Nothing but the entries, copied exactly, should appear in the response.

(Beginning of THE RECORDS)

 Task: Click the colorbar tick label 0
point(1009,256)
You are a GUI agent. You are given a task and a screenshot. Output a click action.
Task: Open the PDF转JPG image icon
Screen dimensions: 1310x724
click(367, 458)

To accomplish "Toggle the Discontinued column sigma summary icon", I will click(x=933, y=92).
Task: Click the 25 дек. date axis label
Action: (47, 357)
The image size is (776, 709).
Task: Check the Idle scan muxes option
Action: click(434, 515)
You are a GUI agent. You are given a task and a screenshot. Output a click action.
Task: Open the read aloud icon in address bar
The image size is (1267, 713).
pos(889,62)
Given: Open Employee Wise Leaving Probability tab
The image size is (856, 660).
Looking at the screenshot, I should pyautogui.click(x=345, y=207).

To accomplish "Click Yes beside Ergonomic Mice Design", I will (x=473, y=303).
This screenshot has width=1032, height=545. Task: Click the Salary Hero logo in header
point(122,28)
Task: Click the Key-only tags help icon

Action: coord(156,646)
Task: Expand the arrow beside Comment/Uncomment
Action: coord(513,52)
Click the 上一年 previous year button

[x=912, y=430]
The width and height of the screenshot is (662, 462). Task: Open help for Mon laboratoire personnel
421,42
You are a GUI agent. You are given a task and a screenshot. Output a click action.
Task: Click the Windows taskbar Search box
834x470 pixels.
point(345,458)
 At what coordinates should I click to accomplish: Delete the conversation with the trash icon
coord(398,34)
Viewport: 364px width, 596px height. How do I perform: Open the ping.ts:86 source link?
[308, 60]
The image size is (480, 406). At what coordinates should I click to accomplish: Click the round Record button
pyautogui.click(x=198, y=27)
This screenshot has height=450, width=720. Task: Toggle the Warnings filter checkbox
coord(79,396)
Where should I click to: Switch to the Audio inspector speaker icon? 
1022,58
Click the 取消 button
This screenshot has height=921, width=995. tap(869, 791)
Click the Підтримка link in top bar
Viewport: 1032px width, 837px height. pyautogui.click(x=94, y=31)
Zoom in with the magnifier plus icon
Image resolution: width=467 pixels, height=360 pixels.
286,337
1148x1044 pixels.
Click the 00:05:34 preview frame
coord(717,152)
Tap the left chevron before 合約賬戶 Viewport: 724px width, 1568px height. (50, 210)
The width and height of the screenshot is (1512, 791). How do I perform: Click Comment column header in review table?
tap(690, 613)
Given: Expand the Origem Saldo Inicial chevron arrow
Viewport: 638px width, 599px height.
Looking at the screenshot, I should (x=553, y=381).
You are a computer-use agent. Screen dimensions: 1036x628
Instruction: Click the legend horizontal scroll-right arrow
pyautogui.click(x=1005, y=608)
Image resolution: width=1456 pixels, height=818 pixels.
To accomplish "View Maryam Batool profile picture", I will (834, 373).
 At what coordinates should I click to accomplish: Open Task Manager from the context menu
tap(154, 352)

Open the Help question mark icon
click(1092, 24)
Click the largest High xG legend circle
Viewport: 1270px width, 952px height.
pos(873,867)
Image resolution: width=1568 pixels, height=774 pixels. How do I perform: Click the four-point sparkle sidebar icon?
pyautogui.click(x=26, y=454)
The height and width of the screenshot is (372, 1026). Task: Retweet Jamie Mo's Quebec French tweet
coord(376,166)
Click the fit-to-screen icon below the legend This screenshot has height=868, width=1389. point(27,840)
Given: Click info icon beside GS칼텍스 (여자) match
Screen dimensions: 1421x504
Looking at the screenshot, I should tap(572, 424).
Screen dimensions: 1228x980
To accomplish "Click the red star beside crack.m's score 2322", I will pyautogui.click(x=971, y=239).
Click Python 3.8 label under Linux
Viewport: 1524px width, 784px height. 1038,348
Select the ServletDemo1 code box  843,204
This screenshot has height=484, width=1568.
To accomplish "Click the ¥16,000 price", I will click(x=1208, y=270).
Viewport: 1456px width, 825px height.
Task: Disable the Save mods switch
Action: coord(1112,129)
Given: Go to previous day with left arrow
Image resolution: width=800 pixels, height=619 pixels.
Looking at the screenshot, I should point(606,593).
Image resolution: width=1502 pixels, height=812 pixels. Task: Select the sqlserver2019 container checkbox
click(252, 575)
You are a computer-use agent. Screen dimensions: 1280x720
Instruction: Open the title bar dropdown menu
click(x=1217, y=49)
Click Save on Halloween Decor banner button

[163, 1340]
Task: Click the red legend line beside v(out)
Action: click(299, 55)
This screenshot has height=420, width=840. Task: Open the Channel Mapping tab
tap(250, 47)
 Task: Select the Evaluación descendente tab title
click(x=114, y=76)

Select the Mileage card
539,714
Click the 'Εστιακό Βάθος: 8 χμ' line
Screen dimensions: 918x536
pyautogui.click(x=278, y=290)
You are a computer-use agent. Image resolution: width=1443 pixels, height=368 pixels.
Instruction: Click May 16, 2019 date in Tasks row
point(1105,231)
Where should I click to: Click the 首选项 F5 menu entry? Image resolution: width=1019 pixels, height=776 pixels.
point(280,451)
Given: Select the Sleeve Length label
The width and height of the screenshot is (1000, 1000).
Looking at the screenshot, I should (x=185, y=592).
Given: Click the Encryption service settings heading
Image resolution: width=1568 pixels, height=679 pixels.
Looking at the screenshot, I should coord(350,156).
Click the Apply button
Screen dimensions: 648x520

(End of THE RECORDS)

→ WORKED SOLUTION:
 Task: Click the colorbar tick label 0
point(1009,256)
You are a GUI agent. You are given a task and a screenshot. Output a click action.
Task: Open the PDF转JPG image icon
Screen dimensions: 1310x724
click(367, 458)

To accomplish "Toggle the Discontinued column sigma summary icon", I will click(x=933, y=92).
Task: Click the 25 дек. date axis label
Action: (47, 357)
The image size is (776, 709).
Task: Check the Idle scan muxes option
Action: click(434, 515)
You are a GUI agent. You are given a task and a screenshot. Output a click action.
Task: Open the read aloud icon in address bar
The image size is (1267, 713).
pos(889,62)
Given: Open Employee Wise Leaving Probability tab
The image size is (856, 660).
Looking at the screenshot, I should pyautogui.click(x=345, y=207).

To accomplish "Click Yes beside Ergonomic Mice Design", I will (x=473, y=303).
This screenshot has width=1032, height=545. Task: Click the Salary Hero logo in header
point(122,28)
Task: Click the Key-only tags help icon

Action: coord(156,646)
Task: Expand the arrow beside Comment/Uncomment
Action: coord(513,52)
Click the 上一年 previous year button

[x=912, y=430]
The width and height of the screenshot is (662, 462). Task: Open help for Mon laboratoire personnel
421,42
You are a GUI agent. You are given a task and a screenshot. Output a click action.
Task: Click the Windows taskbar Search box
834x470 pixels.
point(345,458)
 At what coordinates should I click to accomplish: Delete the conversation with the trash icon
coord(398,34)
Viewport: 364px width, 596px height. How do I perform: Open the ping.ts:86 source link?
[308, 60]
The image size is (480, 406). At what coordinates should I click to accomplish: Click the round Record button
pyautogui.click(x=198, y=27)
This screenshot has height=450, width=720. Task: Toggle the Warnings filter checkbox
coord(79,396)
Where should I click to: Switch to the Audio inspector speaker icon? 
1022,58
Click the 取消 button
This screenshot has height=921, width=995. tap(869, 791)
Click the Підтримка link in top bar
Viewport: 1032px width, 837px height. pyautogui.click(x=94, y=31)
Zoom in with the magnifier plus icon
Image resolution: width=467 pixels, height=360 pixels.
286,337
1148x1044 pixels.
Click the 00:05:34 preview frame
coord(717,152)
Tap the left chevron before 合約賬戶 Viewport: 724px width, 1568px height. (50, 210)
The width and height of the screenshot is (1512, 791). How do I perform: Click Comment column header in review table?
tap(690, 613)
Given: Expand the Origem Saldo Inicial chevron arrow
Viewport: 638px width, 599px height.
Looking at the screenshot, I should (x=553, y=381).
You are a computer-use agent. Screen dimensions: 1036x628
Instruction: Click the legend horizontal scroll-right arrow
pyautogui.click(x=1005, y=608)
Image resolution: width=1456 pixels, height=818 pixels.
To accomplish "View Maryam Batool profile picture", I will (834, 373).
 At what coordinates should I click to accomplish: Open Task Manager from the context menu
tap(154, 352)

Open the Help question mark icon
click(1092, 24)
Click the largest High xG legend circle
Viewport: 1270px width, 952px height.
pos(873,867)
Image resolution: width=1568 pixels, height=774 pixels. How do I perform: Click the four-point sparkle sidebar icon?
pyautogui.click(x=26, y=454)
The height and width of the screenshot is (372, 1026). Task: Retweet Jamie Mo's Quebec French tweet
coord(376,166)
Click the fit-to-screen icon below the legend This screenshot has height=868, width=1389. point(27,840)
Given: Click info icon beside GS칼텍스 (여자) match
Screen dimensions: 1421x504
Looking at the screenshot, I should tap(572, 424).
Screen dimensions: 1228x980
To accomplish "Click the red star beside crack.m's score 2322", I will pyautogui.click(x=971, y=239).
Click Python 3.8 label under Linux
Viewport: 1524px width, 784px height. 1038,348
Select the ServletDemo1 code box  843,204
This screenshot has height=484, width=1568.
To accomplish "Click the ¥16,000 price", I will click(x=1208, y=270).
Viewport: 1456px width, 825px height.
Task: Disable the Save mods switch
Action: coord(1112,129)
Given: Go to previous day with left arrow
Image resolution: width=800 pixels, height=619 pixels.
Looking at the screenshot, I should point(606,593).
Image resolution: width=1502 pixels, height=812 pixels. Task: Select the sqlserver2019 container checkbox
click(252, 575)
You are a computer-use agent. Screen dimensions: 1280x720
Instruction: Open the title bar dropdown menu
click(x=1217, y=49)
Click Save on Halloween Decor banner button

[163, 1340]
Task: Click the red legend line beside v(out)
Action: click(299, 55)
This screenshot has height=420, width=840. Task: Open the Channel Mapping tab
tap(250, 47)
 Task: Select the Evaluación descendente tab title
click(x=114, y=76)

Select the Mileage card
539,714
Click the 'Εστιακό Βάθος: 8 χμ' line
Screen dimensions: 918x536
pyautogui.click(x=278, y=290)
You are a computer-use agent. Image resolution: width=1443 pixels, height=368 pixels.
Instruction: Click May 16, 2019 date in Tasks row
point(1105,231)
Where should I click to: Click the 首选项 F5 menu entry? Image resolution: width=1019 pixels, height=776 pixels.
point(280,451)
Given: Select the Sleeve Length label
The width and height of the screenshot is (1000, 1000).
Looking at the screenshot, I should (x=185, y=592).
Given: Click the Encryption service settings heading
Image resolution: width=1568 pixels, height=679 pixels.
Looking at the screenshot, I should coord(350,156).
Click the Apply button
Screen dimensions: 648x520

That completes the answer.